Kişi hakkında çok şey yazılabilir. Yazılanlar ile gerçek belki çelişebilir. Kişiyi öven yazılar çoğu kez gerçeği yansıtmayabilir. Son yıllarda epey yeri gezen biri olarak kişileri de daha yakından tanıma olanağını buluyorum. Özellikle yerel yöneticileri, sanatçıları daha iyi tanımaktayım. Kuşkusuz karşı tarafta bizleri daha iyi tanıyıp hakkımızda gereken puanı, notu vermekteler.
Edirne’de iki kişiyi tanıdım; Belediye Başkanı Recep Gürkan ve danışmanı Ender Bilar. Öncelikle bir kenti yönetecek kadronun uyumunu anlatan bir ikili bence. Ben diğer görevlileri tanımadığım için bu kişileri anlatma gereğini duydum. Tanımadığım yönetimdeki kişilerin de aynı nitelikte olduklarına adım gibi eminim. Bir kadro olarak yönetime talip olmuşlar. Geçmişte birçok kurumda başarıları Edirneliler tarafından biliniyormuş. Beceriksizlik, seçildikten sonra kadro kurmaya soyunmaktır. Kadrolar kaç kez değişir, orasını bilemeyiz…
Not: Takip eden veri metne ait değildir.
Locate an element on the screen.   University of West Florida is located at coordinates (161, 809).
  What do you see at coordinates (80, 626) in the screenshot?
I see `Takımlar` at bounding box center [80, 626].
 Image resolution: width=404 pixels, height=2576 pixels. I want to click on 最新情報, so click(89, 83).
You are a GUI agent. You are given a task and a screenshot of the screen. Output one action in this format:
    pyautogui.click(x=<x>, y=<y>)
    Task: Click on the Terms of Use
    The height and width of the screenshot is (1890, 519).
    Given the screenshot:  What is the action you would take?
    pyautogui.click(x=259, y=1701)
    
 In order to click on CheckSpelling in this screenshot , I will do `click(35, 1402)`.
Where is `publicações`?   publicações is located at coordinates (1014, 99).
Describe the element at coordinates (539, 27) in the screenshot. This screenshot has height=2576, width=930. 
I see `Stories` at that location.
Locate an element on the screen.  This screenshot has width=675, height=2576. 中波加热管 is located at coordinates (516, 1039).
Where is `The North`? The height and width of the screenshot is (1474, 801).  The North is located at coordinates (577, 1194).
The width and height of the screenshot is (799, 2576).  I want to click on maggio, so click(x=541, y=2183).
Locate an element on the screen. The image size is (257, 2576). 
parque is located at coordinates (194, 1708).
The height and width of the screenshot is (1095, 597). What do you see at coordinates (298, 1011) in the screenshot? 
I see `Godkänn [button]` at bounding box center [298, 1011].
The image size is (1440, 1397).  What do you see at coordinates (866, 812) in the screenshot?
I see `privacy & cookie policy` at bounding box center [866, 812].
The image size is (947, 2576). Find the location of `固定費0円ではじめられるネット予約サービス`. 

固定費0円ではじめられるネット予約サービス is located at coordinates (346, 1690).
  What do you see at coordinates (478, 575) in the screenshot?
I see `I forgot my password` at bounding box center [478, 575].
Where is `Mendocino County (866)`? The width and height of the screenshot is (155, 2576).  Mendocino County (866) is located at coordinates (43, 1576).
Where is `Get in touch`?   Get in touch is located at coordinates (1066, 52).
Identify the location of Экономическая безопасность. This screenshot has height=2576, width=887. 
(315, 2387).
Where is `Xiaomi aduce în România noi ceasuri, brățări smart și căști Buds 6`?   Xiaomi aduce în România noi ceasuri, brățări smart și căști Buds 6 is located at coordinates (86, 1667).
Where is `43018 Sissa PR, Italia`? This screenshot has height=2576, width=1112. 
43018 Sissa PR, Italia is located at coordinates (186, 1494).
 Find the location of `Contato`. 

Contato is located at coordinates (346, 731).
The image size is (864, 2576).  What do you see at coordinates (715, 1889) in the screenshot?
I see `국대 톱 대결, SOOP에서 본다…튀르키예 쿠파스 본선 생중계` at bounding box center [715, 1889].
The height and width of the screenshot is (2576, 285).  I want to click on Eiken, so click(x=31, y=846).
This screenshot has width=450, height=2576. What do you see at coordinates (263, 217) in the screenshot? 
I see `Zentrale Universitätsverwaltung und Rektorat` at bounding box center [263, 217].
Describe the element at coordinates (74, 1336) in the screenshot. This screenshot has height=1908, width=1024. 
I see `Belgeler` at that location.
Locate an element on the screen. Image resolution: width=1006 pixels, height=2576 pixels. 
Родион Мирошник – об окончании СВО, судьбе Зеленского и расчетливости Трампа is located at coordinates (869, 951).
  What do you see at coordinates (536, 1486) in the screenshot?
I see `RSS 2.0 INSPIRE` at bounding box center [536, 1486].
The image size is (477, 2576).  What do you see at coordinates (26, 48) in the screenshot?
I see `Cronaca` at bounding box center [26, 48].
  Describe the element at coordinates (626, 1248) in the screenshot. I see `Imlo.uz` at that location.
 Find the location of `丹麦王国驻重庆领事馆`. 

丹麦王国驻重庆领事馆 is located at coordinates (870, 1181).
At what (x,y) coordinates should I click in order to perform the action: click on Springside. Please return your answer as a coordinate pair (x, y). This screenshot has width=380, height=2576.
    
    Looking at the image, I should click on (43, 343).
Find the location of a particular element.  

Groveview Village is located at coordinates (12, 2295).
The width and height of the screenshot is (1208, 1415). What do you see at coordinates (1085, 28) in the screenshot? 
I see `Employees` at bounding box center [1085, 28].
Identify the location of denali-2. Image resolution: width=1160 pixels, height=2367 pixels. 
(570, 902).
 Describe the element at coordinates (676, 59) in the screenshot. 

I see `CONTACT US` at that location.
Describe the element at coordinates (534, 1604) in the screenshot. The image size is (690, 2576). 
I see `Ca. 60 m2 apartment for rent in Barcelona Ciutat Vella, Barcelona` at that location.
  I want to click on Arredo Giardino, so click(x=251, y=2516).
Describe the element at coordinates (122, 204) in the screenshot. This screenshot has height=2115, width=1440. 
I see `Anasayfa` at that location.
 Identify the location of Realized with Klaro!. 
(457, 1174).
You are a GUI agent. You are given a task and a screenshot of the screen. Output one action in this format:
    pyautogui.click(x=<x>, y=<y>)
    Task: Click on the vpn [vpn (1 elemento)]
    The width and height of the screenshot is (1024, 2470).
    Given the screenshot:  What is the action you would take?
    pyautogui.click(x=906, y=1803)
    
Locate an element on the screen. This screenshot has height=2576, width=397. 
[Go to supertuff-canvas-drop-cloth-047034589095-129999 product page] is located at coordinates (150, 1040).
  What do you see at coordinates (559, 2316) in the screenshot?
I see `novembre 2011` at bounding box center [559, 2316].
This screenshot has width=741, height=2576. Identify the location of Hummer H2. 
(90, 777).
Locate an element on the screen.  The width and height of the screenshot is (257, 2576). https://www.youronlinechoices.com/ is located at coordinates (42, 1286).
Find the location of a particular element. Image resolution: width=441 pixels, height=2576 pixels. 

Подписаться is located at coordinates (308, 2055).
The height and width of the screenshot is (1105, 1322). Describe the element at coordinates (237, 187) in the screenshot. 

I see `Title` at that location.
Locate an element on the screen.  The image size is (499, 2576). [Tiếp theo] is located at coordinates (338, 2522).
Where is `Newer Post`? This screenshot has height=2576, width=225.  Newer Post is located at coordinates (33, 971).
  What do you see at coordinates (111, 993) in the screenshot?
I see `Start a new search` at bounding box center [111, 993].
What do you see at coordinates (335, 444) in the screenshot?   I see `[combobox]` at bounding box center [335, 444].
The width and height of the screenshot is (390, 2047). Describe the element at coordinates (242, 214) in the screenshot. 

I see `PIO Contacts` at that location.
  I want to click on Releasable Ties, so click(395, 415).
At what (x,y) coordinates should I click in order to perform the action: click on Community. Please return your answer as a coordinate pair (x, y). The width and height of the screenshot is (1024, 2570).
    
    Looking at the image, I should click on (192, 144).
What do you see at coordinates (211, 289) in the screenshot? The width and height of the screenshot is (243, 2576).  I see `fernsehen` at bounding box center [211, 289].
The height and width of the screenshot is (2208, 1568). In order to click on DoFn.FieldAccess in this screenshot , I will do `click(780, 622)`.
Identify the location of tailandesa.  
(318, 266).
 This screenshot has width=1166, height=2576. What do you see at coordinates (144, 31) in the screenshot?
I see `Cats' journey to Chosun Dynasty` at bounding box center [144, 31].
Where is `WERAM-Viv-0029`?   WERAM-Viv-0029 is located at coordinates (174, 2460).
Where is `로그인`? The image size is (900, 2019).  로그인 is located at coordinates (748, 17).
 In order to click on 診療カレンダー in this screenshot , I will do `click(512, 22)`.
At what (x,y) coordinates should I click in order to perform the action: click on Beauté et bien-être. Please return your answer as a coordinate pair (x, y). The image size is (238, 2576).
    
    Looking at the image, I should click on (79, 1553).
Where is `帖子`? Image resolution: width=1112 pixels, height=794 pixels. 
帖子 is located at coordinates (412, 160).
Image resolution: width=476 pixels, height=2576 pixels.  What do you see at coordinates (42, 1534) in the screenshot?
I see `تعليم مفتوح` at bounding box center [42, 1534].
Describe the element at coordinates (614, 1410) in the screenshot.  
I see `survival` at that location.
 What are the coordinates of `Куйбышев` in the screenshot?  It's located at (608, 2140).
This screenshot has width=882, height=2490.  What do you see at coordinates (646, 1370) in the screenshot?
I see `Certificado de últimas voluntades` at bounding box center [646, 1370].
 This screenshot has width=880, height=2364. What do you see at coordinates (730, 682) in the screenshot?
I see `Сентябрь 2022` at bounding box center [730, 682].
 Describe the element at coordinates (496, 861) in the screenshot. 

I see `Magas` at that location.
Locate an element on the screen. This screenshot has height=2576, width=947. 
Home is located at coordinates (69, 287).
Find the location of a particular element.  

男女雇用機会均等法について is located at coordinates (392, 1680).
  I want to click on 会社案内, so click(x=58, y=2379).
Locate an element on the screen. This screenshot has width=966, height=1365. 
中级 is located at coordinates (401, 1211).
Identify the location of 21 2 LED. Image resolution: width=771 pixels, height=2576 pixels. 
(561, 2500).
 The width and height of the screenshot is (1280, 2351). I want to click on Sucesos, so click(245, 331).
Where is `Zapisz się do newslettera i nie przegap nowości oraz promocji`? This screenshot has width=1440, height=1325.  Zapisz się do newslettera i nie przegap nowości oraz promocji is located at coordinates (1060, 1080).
Ender Bilar, bir iş yapma sevdalısı. Yerinde duramayan, sürekli bir şeylerin peşinde koşan, yenilikçi bir kişi. Kasım kasım kasılan biri asla değil. Halkla birlikte, halk için koşturan, yüzünden gülümseme eksilmeyen dost canlısı bir belediye çalışanı. Bir iki kez konuşunca kanınız kaynayıveriyor. Çoğu işini kenti arşınlayıp yaparken araba, makam sevdasında olmayan alçak gönüllü bir dostumuz. Kısa sürede dost oluvermiştik. Yerinin insanı, görevini de hakkıyla yapıyor. Belediye için bulunmaz bir fırsat. Kentine çok şey kazandıracağı altı aylık uygulamalarından belli.
Edirne halkının da çok sevdiği Belediye Başkanları Recep Gürkan, model alınacak bir başkan. Kendi kadrosunun öncüsü, insan bu kadar alçak gönüllü nasıl olur dedirtiyor. İnsanı sarıveriyor sıcaklığı. Burnu havada değil, bu havalarda olanlara da çok güzel dersler verecek bir yönetici. Konuşurken gözü üzerinizde, gözünüzde. Sizinle konuşurken havalarda gezinmiyor. Sağı solu yoklamıyor, çevre bana nasıl bakıyor demiyor. Tüm algısını karşısındakine veriyor. İçimden Recep Başkan’dan iyi eğitimci olur, diyordum. Öğrendim ki gerçekten eğitimciymiş. Acaba yerel yöneticilere bir kurs verilmesi mi gerekir bu konuda? Fotoğraf çektirirken ilgisini kameraya veriyor. El işte göz oynaşta olmuyor hiç. Üstelik kameraya bakalım diyerek uyarıyor. Çoğu kişi fotoğraf çektirirken gözler radar gibi döner. Elinizde böyle fotoğraflar varsa bir bakınız. Recep Gürkan yanındakini, karşısındakini önemsiyor. Önemsediği için de önemseniyor.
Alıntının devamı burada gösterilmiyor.